200 KİŞİ FAYDALANIYOR
Ali Osman Sönmez Onkoloji Hastanesi'nde ayaktan kemoterapi tedavisi alan hastalara dernek mutfağında “Gönül Dostları” tarafından çorba hazırlandığını kaydeden Ümit Ecemiş, “Haftanın 3 günü kemoterapi ünitesinde gönüllülerimiz tarafından ikram ediliyor. Sıcak bir kase çorba gönülden gönlüne sımsıcak bir bağ kuruyor. Günde 200 hasta bu hizmetten faydalanıyor. Yeni gönül dostlarını da aramıza bekliyoruz” diye konuştu.
MASKE PROBLEMİ
Bursa Kanserle Savaş Derneği olarak Nilüfer Belediye Başkanlığı iş birliğiyle yaptıkları sosyal sorumluluk çalışması kapsamında Moral Evi’nin faaliyete geçtiğini aktaran Ecemiş, “Hasta ve hasta yakınlarının ( Çocuk ve Erişkin ) moral, motivasyonlarını artırmak, ihtiyaçları doğrultusunda gönüllü psikolog, diyetisyen, okul öncesi eğitimcileri ve alanlarında uzman kişiler tarafından destek sağlamak amacıyla etkinlikler düzenlemek yüzlerinde tebessüm olabilmek, gönüllerinde sevgiden bir bağ kurabilmek en büyük arzumuzdur.
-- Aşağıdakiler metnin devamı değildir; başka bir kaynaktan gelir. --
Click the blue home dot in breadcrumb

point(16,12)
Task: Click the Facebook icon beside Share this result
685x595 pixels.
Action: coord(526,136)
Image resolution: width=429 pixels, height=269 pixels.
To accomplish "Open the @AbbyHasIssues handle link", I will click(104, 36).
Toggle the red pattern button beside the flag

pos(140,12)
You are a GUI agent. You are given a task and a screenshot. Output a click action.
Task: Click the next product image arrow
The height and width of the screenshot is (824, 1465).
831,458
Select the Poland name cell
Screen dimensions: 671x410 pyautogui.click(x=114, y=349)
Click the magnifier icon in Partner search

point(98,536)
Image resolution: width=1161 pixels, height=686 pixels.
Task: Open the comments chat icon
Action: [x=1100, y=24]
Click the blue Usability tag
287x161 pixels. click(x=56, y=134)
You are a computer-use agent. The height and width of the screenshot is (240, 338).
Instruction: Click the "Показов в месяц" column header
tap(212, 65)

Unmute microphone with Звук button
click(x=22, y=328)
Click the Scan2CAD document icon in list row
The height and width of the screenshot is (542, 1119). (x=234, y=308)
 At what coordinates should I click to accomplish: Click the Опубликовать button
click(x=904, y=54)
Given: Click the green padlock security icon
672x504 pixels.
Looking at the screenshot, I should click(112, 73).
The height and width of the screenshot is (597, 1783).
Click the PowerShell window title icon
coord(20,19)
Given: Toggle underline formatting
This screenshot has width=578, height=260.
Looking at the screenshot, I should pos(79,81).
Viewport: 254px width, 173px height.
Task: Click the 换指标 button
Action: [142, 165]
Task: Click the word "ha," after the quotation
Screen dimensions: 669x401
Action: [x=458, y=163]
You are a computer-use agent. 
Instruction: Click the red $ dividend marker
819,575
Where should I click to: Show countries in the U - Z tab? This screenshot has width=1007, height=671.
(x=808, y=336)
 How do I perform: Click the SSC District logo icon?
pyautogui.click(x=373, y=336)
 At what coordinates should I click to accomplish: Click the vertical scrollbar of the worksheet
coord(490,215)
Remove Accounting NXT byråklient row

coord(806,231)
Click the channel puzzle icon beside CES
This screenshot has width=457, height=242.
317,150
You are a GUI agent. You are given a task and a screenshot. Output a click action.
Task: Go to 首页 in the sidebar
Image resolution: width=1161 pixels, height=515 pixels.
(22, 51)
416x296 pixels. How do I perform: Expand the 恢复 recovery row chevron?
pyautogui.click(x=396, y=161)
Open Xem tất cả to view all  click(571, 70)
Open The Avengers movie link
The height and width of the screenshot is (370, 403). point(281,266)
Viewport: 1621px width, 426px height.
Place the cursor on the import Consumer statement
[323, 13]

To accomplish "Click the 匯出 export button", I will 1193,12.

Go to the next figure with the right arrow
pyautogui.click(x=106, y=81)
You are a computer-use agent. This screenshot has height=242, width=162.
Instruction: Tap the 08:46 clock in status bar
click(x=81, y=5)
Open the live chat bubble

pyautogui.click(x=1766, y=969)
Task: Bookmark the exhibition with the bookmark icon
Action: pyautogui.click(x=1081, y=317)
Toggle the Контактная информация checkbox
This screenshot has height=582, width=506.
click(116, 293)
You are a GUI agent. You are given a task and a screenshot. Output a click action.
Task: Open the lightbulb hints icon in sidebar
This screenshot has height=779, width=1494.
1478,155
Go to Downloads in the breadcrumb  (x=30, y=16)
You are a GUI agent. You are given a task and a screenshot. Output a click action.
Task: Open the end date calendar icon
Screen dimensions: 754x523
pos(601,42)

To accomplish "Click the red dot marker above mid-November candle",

Mahallelerdeki parklarda maskeli çocuklar gören ailelerin kendi evlatlarını uzaklaştırdığına tanıklık ettik. Bu da ötekileştirmeye yol açtı. Moral Evi’nde bunu ortadan kaldırdık. GİDECEK YOLUMUZ VAR Çocuklarımızın maskeleri ile gönüllerince oynayabileceği, keyifli vakit geçirebilecekleri park alanı ile mutlu bir birliktelik yaşamayı arzu etmekteyiz. Onkoloji koridorlarındaki dostluklar dışında artık Nilüfer de Moral Evi dostlukları başlatmaktan mutlu ve gururluyuz. Çocuklarımız, aileleri ve sizlerle daha çok gidecek yolumuz olduğunun farkındayız” dedi.